Honduras and Colombia Sign a Mutual Overflight Agreement to Combat Small Drug Planes
By Dialogo August 18, 2011
The Honduran and Colombian Air Forces signed a cooperation agreement to combat illegal flights that cross the airspace of the two nations and of the Caribbean and Central American region. With this agreement, both Air Forces will have the possibility of flying in each other’s airspace.
During the now-concluded F-AIR Colombia 2011 exhibition, the commander of the Colombian Air Force (FAC), Gen. Julio Alberto González, and the commander of the Honduran Air Force (FAH), Col. Ruis Pastor Landa, signed the operational cooperation agreement that will enable the two forces to exchange experiences in the fight against drug trafficking.
“It’s an agreement that, in union with one that we have with Mexico, with Guatemala, and in the future with El Salvador, is going to deny Caribbean and Central American airspace to illegal traffic headed to the United States,” the FAC commander, General González, declared.
According to official information, the agreement is the result of joint work over three years by several Central American intelligence agencies and Air Forces, together with those of Colombia and the United States, which found that Honduran airspace has been frequently used by drug traffickers to transport drugs to Mexico and the United States.
“We want to draw on the experience of our brothers in the FAC and do our part,” said the head of the FAH, Colonel Landa, who also praised the Colombian Air Force’s capabilities in its fight against illegal flights.
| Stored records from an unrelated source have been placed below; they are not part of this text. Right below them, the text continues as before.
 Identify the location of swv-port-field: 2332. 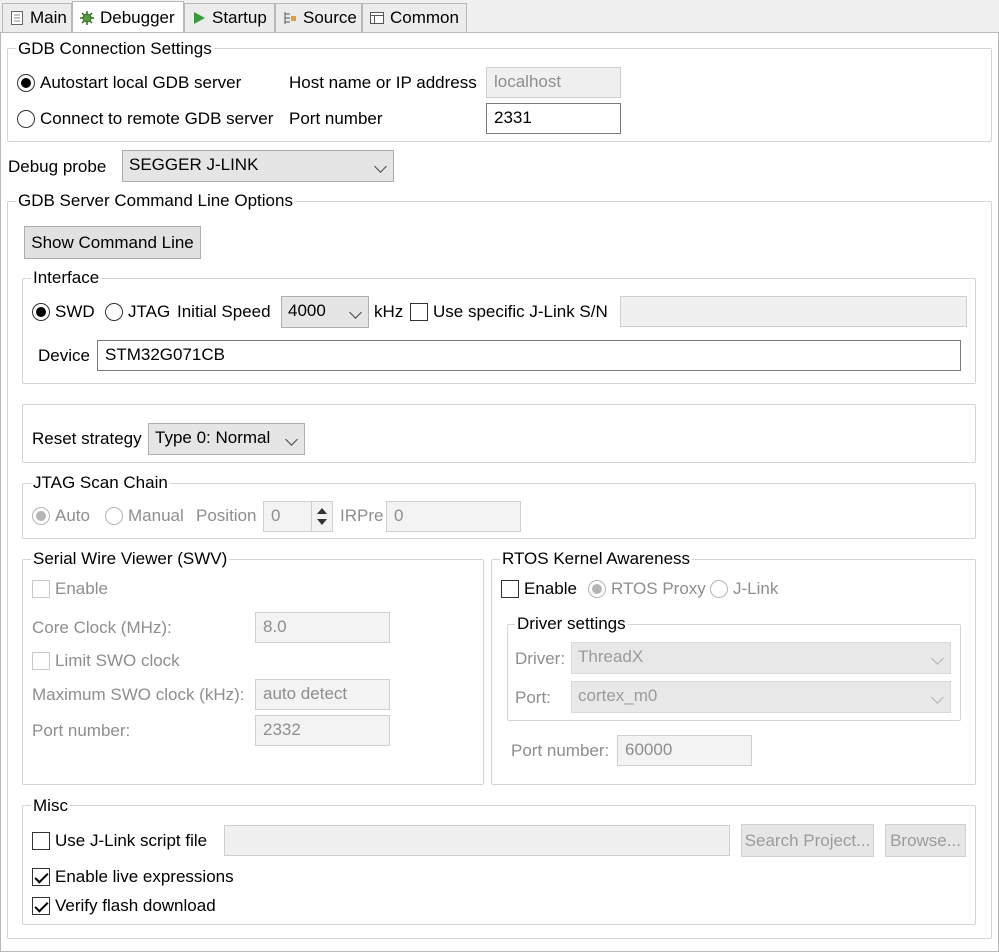
(322, 730).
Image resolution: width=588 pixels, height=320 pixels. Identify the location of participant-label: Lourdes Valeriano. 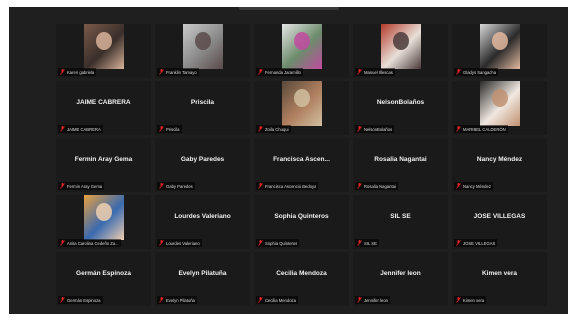
(180, 243).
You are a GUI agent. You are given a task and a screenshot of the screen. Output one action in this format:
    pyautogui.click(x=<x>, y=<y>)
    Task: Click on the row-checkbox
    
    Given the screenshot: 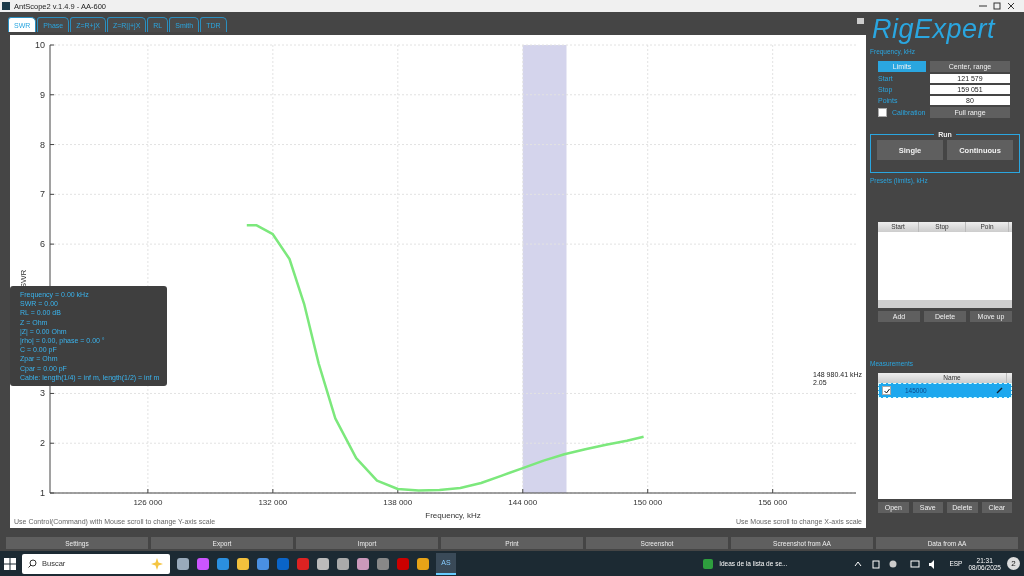 What is the action you would take?
    pyautogui.click(x=886, y=390)
    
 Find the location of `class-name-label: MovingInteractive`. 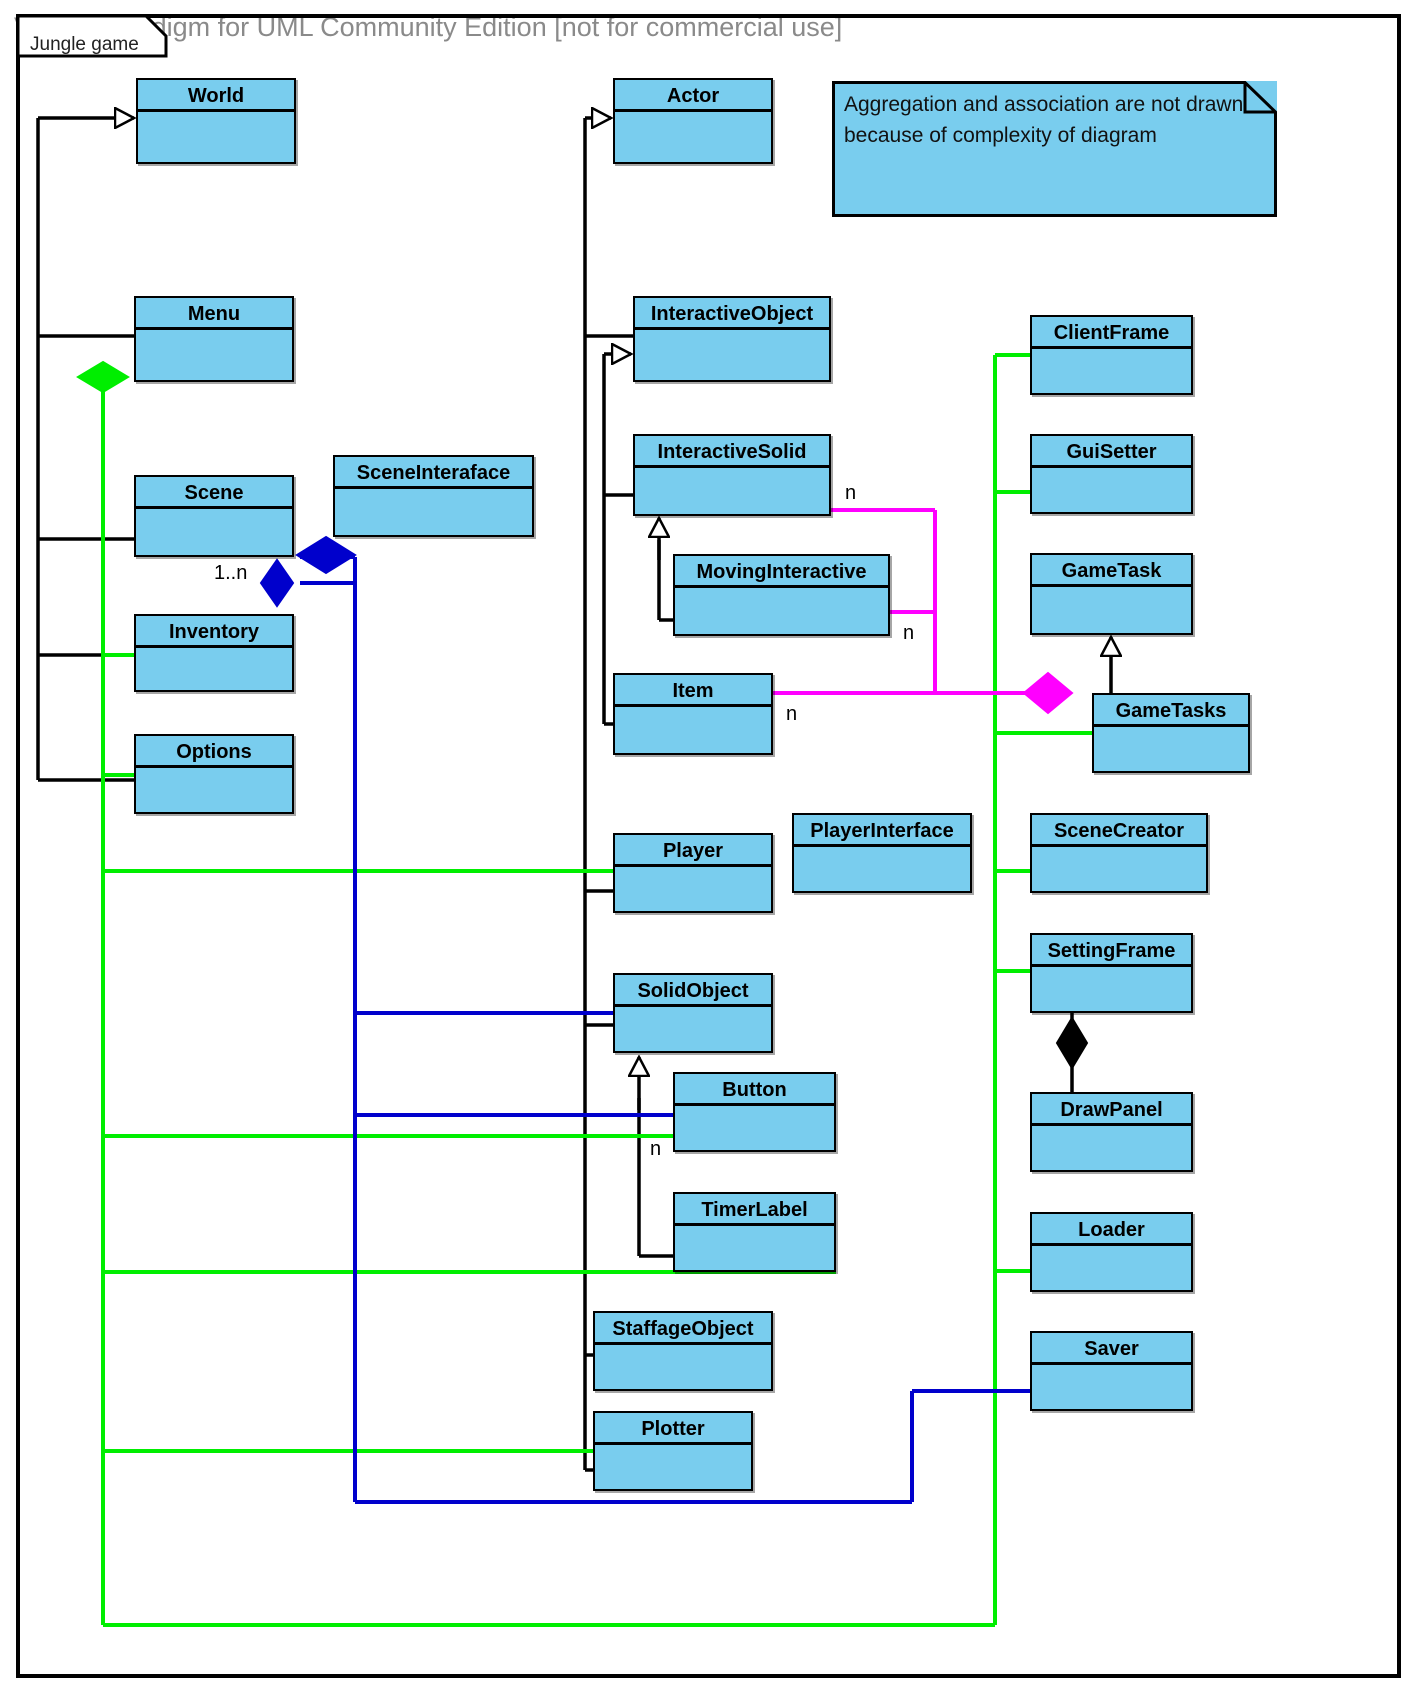

class-name-label: MovingInteractive is located at coordinates (782, 572).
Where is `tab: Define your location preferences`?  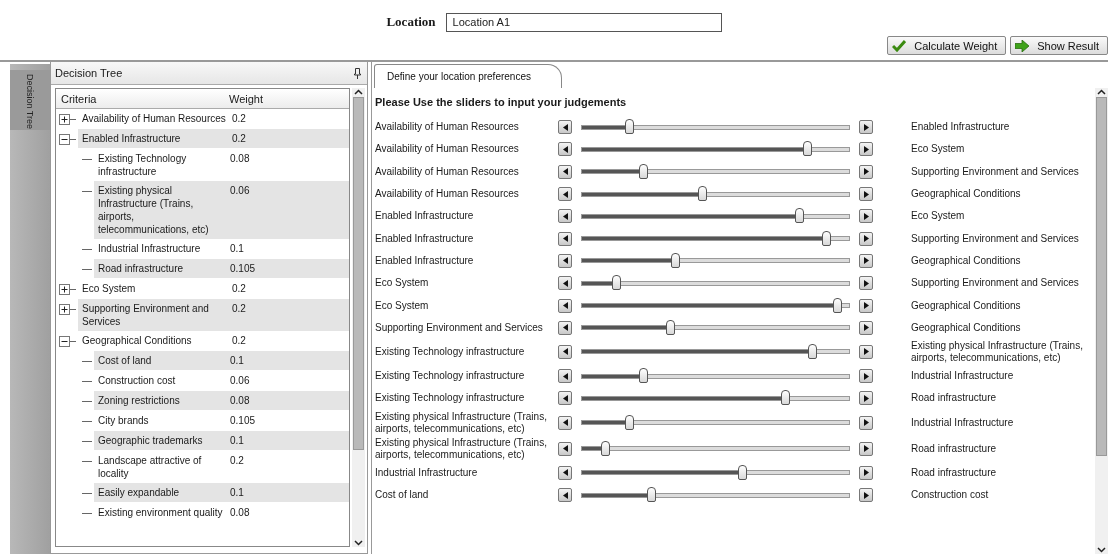
tab: Define your location preferences is located at coordinates (468, 76).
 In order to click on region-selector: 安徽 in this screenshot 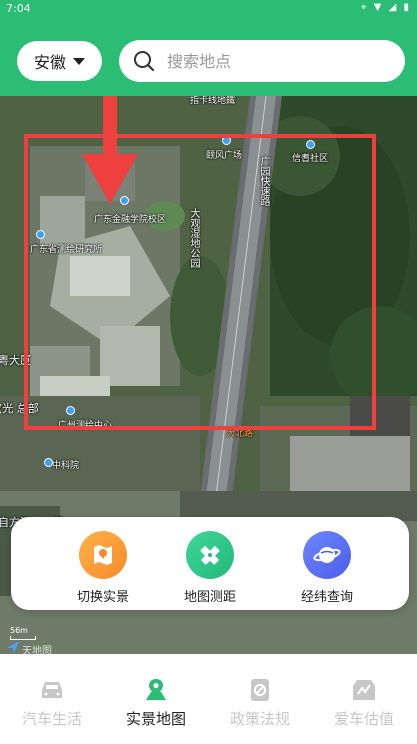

The new agreement will enable the FAC to follow illegal traffic in Honduran airspace up to the moment the plane lands, in those cases in which Honduras is unable to do so. In the same way, Colombian intelligence platforms will also be able to identify the landing sites of these irregular planes.
El Salvador would benefit from this kind of cooperation, since it does not currently have the necessary fighter-plane capability, due to the fact that its planes are grounded because of budgetary shortfalls, cost savings, or the lack of needed repairs, to intercept small drug planes or other kinds of planes or ships that pass through its political jurisdiction, in either its airspace or its territorial waters.